Entries listing target coordinates:
----------------------------------------

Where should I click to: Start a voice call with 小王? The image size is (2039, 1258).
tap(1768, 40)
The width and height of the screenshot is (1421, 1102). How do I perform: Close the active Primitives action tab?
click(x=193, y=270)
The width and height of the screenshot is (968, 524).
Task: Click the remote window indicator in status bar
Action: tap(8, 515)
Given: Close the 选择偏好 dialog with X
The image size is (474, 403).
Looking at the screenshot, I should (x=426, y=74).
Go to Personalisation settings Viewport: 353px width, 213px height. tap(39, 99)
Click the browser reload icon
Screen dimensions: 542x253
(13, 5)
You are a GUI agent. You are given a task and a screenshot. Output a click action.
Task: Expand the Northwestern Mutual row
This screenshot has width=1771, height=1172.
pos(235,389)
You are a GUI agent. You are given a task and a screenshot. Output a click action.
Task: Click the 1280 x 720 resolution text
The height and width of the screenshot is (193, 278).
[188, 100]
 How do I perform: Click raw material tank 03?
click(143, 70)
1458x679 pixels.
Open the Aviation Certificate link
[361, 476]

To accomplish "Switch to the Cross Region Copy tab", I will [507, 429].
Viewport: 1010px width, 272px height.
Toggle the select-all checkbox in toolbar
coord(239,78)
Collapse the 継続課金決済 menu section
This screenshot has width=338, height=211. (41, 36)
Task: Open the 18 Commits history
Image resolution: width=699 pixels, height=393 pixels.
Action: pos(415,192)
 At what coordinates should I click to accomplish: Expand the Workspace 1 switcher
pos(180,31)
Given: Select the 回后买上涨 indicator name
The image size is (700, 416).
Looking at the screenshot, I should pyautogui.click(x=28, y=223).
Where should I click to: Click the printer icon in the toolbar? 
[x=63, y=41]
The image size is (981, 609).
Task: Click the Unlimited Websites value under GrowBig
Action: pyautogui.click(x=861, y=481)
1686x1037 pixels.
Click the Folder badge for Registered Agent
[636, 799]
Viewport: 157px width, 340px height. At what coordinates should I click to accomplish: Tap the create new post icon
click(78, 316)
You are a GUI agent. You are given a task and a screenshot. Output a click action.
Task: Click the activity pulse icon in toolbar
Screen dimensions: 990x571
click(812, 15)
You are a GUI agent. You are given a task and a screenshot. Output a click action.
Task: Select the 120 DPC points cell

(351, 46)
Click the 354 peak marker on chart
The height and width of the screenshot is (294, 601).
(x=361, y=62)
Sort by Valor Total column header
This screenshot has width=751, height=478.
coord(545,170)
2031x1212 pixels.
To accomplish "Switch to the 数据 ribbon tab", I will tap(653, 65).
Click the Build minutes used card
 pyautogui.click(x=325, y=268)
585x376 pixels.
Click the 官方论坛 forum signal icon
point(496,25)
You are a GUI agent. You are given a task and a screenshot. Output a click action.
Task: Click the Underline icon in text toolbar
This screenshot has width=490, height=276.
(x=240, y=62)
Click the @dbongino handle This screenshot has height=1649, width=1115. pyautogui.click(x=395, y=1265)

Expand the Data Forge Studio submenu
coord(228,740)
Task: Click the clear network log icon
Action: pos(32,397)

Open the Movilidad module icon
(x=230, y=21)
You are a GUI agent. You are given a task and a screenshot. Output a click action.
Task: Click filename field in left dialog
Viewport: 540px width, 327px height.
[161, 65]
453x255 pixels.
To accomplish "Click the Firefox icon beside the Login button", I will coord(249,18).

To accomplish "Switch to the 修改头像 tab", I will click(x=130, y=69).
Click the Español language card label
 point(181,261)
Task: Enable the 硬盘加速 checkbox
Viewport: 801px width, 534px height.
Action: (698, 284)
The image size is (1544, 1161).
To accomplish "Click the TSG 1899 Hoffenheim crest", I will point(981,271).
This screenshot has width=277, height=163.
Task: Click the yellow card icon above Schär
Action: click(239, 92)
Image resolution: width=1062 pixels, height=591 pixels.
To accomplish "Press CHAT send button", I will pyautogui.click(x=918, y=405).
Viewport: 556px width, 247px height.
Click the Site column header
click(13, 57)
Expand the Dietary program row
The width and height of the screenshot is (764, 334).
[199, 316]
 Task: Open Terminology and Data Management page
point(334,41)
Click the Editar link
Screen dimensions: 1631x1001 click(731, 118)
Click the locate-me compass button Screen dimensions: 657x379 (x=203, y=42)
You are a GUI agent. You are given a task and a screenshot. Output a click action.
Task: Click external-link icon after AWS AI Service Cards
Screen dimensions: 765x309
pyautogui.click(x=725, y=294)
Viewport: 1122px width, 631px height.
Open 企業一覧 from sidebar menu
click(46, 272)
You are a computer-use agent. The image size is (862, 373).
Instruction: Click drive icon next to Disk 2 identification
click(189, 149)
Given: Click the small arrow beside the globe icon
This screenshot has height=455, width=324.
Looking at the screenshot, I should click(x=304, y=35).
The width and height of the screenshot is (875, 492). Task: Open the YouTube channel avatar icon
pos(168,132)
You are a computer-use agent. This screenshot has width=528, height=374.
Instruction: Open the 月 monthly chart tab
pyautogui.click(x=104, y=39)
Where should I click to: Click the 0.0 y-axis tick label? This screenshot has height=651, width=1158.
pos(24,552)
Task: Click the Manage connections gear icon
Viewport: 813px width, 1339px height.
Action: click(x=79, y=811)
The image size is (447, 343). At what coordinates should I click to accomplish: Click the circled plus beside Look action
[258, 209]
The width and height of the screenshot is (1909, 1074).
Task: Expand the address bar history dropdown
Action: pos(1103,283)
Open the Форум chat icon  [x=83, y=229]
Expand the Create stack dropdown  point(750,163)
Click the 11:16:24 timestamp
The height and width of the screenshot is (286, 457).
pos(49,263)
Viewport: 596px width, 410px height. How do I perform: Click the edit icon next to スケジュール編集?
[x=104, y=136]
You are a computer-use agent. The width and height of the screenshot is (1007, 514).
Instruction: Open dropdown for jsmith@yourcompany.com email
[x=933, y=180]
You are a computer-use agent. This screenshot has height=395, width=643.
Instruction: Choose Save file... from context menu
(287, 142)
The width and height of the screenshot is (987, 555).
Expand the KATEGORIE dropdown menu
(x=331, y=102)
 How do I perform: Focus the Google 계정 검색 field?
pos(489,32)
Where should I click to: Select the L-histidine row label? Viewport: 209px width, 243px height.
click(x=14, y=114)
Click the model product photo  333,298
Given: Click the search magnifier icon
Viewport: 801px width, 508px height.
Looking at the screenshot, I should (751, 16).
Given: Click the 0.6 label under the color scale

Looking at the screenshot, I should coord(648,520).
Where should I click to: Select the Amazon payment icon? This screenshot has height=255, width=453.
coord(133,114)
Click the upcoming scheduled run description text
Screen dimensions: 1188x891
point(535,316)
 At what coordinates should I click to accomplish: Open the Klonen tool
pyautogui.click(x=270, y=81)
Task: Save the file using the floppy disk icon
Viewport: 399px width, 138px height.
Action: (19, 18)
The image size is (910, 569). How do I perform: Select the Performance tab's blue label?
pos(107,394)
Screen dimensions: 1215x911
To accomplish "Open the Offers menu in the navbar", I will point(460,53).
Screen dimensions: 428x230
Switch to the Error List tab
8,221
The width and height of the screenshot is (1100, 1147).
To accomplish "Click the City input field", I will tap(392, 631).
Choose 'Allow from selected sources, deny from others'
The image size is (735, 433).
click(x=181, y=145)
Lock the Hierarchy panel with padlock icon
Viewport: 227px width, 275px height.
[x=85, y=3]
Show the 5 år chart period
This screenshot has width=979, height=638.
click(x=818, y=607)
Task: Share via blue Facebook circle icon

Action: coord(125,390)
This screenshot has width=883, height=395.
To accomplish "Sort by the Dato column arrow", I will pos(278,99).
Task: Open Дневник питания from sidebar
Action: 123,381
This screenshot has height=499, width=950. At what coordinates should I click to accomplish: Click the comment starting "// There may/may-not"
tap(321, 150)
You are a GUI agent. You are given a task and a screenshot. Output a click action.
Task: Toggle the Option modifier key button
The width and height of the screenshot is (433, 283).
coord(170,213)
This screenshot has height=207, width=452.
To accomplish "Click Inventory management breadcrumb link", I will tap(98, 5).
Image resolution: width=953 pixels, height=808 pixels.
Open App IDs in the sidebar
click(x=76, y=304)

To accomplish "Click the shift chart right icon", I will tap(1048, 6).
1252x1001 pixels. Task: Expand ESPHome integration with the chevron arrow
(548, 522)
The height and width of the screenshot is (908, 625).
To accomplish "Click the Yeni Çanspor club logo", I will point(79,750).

----------------------------------------

_STATED TASK_: Rename "GUI agent" to "GUI assistant" in the lines from the first one through the line with "coord(239,78)", and leave everything else unchanged.

_ANSWER TO THIS PROBLEM_:
Where should I click to: Start a voice call with 小王? The image size is (2039, 1258).
tap(1768, 40)
The width and height of the screenshot is (1421, 1102). How do I perform: Close the active Primitives action tab?
click(x=193, y=270)
The width and height of the screenshot is (968, 524).
Task: Click the remote window indicator in status bar
Action: tap(8, 515)
Given: Close the 选择偏好 dialog with X
The image size is (474, 403).
Looking at the screenshot, I should (x=426, y=74).
Go to Personalisation settings Viewport: 353px width, 213px height. tap(39, 99)
Click the browser reload icon
Screen dimensions: 542x253
(13, 5)
You are a GUI assistant. You are given a task and a screenshot. Output a click action.
Task: Expand the Northwestern Mutual row
This screenshot has width=1771, height=1172.
pos(235,389)
You are a GUI assistant. You are given a task and a screenshot. Output a click action.
Task: Click the 1280 x 720 resolution text
The height and width of the screenshot is (193, 278).
[188, 100]
 How do I perform: Click raw material tank 03?
click(143, 70)
1458x679 pixels.
Open the Aviation Certificate link
[361, 476]

To accomplish "Switch to the Cross Region Copy tab", I will [507, 429].
Viewport: 1010px width, 272px height.
Toggle the select-all checkbox in toolbar
coord(239,78)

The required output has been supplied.